Reproduce the items starting at the line containing "The width and height of the screenshot is (751, 354)." and ending at the line containing "Action: click(x=1423, y=463)", requests included, and shift every coordinate in the answers up by 84. Leave all other numbers unchanged.

§ Data for this exercise:
****

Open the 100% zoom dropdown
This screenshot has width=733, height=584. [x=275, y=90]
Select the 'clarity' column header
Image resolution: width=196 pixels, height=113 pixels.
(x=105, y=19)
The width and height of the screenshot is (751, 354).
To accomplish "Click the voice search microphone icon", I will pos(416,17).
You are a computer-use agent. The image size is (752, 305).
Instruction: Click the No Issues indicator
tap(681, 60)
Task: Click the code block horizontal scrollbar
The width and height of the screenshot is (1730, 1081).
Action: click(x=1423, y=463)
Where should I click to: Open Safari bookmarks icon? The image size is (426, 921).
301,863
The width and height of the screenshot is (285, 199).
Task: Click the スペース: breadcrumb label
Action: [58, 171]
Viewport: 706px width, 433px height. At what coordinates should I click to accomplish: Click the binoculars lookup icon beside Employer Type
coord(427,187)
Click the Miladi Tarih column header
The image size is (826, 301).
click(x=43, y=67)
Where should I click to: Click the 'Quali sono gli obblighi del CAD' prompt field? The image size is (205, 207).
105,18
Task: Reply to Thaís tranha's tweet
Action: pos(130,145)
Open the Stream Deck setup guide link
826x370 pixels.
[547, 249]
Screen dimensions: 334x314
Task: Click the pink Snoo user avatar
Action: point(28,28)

****

§ Written solution:
The width and height of the screenshot is (751, 354).
To accomplish "Click the voice search microphone icon", I will pos(500,101).
You are a computer-use agent. The image size is (752, 305).
Instruction: Click the No Issues indicator
tap(765, 144)
Task: Click the code block horizontal scrollbar
The width and height of the screenshot is (1730, 1081).
Action: click(x=1507, y=547)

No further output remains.